Le géant technologique Google procède à une restructuration majeure de sa division dédiée à l'intelligence artificielle, DeepMind, marquant une étape cruciale dans sa stratégie pour affronter la concurrence grandissante d'acteurs comme OpenAI et Anthropic. Cette refonte vise à revitaliser la gouvernance du laboratoire d'IA et à accélérer la commercialisation de ses innovations, dans un contexte de départs de plusieurs figures clés.
Au cœur de cette transformation, Demis Hassabis, une personnalité emblématique de DeepMind et lauréat du prix Nobel de chimie 2024, se retire de ses fonctions de directeur général de la filiale.
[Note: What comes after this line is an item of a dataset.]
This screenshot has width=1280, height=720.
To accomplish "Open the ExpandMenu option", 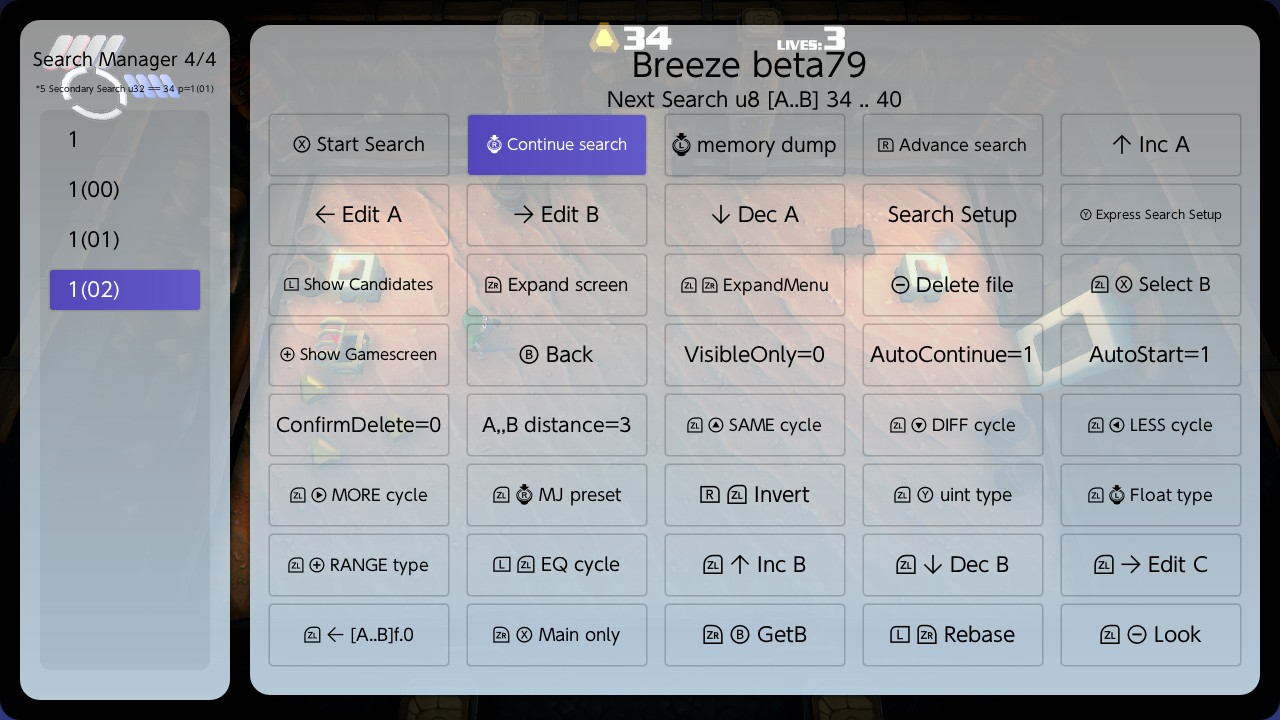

Il assumera désormais les rôles de président de DeepMind et de directeur scientifique d'Alphabet, la société mère de Google. Cette nouvelle orientation lui permettra de se concentrer pleinement sur le développement de l'intelligence artificielle générale (AGI), qu'il juge désormais « à portée de main », soulignant l'ambition ultime de ses recherches. La direction opérationnelle de DeepMind est confiée à Koray Kavukcuoglu, précédemment directeur technique du laboratoire, qui est promu vice-président senior. Sa subordination directe à Sundar Pichai, le PDG de Google et d'Alphabet, est perçue par plusieurs analystes comme un signe clair de la volonté du groupe d'accélérer l'intégration et la monétisation de ses technologies d'IA.
Cette initiative intervient alors que Google s'efforce de réduire l'écart avec ses principaux rivaux. Malgré les avancées de sa gamme de modèles Gemini, le lancement très attendu de Gemini 3.5 Pro n'a pas encore eu lieu. Pendant ce temps, OpenAI et Anthropic ont déjà présenté de nouveaux modèles qui ont été salués pour leurs performances, notamment dans le domaine de la génération de code, accentuant la pression sur le moteur de recherche.
Parallèlement, Google doit gérer une série de départs notables. Après 27 ans au sein de l'entreprise, Jeff Dean, reconnu comme l'un des architectes des infrastructures techniques essentielles de Google, a quitté le groupe. Il cofonde la start-up Discovery Loop avec les chercheurs Sanjay Ghemawat, Oriol Vinyals et Quoc Le, une entreprise qui ambitionne d'utiliser l'intelligence artificielle pour automatiser la recherche scientifique. Google maintiendra un lien avec ce projet en investissant dans la jeune pousse et en lui fournissant des ressources de calcul. Ces derniers mois, d'autres talents de renom ont également quitté Google, à l'instar de Noam Shazeer, parti chez OpenAI, et de John Jumper, co-lauréat du prix Nobel avec Demis Hassabis, qui a rejoint Anthropic, illustrant la féroce bataille pour attirer et retenir les meilleurs spécialistes de l'IA.
Avec cette nouvelle configuration, Google espère renforcer sa position concurrentielle dans un secteur où la quête du leadership technologique s'intensifie de mois en mois. L'entreprise mise sur cette réorganisation pour accélérer l'innovation, mieux commercialiser ses avancées et maintenir son attractivité face à une compétition acharnée pour les cerveaux de l'intelligence artificielle.